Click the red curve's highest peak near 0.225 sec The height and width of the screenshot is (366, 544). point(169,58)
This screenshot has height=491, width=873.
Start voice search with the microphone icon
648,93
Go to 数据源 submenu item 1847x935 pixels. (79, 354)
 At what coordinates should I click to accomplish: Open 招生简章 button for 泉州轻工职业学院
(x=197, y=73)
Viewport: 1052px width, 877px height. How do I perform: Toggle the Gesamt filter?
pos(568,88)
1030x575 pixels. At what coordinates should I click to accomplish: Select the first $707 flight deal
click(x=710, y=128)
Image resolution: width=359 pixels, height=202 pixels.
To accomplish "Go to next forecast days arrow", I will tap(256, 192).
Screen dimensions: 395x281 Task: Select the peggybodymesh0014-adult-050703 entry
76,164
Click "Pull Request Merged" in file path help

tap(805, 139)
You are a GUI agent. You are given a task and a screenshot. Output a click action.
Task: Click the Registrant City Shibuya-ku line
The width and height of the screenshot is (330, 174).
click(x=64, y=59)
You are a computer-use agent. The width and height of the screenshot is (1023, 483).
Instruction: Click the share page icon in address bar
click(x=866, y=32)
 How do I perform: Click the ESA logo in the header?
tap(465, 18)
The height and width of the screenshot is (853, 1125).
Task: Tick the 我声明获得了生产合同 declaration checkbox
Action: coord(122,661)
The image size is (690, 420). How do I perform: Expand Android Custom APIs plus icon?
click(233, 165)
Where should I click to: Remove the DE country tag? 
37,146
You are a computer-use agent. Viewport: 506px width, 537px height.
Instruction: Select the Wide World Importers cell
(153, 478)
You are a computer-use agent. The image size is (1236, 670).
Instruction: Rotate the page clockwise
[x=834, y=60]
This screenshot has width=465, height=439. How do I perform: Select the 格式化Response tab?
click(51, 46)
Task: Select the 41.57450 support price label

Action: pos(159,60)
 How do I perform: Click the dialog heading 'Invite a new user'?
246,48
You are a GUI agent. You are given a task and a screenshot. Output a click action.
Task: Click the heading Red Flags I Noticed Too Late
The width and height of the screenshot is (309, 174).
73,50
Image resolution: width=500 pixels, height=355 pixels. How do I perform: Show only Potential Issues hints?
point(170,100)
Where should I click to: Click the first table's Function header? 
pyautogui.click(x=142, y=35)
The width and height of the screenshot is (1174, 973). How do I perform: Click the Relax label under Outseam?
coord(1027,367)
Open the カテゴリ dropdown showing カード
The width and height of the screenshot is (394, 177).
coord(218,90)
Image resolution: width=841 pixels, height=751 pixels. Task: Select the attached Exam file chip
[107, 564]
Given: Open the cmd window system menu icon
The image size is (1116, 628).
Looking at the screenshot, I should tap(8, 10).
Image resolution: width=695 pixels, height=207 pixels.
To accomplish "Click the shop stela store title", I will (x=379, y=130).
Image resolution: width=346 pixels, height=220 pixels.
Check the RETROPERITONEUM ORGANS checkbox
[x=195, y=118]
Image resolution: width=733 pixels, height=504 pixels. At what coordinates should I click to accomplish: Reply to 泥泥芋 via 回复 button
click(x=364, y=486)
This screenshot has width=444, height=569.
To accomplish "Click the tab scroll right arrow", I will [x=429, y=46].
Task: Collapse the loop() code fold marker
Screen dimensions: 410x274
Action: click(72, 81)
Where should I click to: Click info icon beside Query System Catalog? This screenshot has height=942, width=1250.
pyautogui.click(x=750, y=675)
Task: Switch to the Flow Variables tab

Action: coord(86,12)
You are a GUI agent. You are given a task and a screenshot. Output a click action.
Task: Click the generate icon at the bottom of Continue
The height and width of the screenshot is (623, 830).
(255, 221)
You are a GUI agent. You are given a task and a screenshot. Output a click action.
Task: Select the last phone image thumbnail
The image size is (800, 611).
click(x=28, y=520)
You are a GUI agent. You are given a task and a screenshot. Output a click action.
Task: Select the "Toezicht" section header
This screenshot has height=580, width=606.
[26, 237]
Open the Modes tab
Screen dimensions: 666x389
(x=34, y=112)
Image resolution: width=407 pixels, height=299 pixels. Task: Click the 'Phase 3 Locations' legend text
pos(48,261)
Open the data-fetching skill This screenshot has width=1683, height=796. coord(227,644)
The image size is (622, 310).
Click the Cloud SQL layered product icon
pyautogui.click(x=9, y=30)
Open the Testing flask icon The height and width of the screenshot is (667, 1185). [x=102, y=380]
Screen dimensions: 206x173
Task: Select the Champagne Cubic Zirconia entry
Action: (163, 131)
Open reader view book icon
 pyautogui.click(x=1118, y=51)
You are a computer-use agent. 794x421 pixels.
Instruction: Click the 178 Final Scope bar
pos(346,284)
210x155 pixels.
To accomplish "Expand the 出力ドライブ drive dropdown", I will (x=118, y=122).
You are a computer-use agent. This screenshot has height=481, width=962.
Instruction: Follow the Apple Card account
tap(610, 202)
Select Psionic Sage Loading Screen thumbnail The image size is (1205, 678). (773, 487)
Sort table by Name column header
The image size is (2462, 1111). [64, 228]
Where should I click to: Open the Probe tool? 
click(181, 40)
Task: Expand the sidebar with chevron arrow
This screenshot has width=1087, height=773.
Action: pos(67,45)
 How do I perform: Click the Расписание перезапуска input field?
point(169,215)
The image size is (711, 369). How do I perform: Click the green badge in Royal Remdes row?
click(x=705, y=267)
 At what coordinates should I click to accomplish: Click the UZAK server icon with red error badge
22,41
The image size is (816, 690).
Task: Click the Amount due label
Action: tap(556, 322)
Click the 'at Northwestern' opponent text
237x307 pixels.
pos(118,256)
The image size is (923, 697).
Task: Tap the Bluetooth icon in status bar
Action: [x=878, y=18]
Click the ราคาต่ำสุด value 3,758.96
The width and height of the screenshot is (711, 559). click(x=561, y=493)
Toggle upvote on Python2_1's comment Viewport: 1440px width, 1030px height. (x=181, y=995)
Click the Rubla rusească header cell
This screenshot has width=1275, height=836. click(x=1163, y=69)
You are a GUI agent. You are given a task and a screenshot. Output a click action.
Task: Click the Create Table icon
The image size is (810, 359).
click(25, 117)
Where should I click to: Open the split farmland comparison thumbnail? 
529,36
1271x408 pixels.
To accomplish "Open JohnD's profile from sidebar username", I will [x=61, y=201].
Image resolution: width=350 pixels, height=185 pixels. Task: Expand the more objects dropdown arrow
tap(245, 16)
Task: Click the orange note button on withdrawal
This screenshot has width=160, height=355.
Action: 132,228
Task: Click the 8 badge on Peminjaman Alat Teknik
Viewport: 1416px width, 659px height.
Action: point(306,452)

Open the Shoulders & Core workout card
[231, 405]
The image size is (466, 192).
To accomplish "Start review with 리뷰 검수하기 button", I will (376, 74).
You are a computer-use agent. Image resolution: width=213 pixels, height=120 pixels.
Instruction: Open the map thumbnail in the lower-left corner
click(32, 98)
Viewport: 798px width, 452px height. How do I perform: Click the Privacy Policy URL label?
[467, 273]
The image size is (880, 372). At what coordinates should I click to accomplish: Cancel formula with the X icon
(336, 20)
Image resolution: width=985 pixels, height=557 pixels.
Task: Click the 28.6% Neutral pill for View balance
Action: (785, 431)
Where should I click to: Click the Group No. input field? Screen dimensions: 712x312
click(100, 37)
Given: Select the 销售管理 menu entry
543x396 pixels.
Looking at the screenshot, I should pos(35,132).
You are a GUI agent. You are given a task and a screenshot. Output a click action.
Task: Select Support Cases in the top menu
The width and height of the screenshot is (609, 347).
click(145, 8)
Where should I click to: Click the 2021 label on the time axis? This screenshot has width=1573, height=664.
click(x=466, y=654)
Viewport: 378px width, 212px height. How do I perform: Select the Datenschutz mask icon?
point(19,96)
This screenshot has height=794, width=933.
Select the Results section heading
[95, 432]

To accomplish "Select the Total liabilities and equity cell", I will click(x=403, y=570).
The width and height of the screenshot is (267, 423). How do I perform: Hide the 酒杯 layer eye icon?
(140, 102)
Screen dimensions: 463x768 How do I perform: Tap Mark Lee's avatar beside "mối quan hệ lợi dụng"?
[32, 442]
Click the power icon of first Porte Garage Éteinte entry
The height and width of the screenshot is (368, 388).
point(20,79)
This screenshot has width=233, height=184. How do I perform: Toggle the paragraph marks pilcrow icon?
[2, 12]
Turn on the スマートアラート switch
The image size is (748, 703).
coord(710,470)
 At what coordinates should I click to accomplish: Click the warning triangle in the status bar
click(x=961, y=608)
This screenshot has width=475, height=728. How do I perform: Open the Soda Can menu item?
------------------------------
# Exercise aim:
Word for word, please print every line from the beginning of the records to the line bearing "Go to 数据源 submenu", counting both ends and stopping there.

# Output for this exercise:
Click the red curve's highest peak near 0.225 sec The height and width of the screenshot is (366, 544). point(169,58)
This screenshot has height=491, width=873.
Start voice search with the microphone icon
648,93
Go to 数据源 submenu item 1847x935 pixels. (79, 354)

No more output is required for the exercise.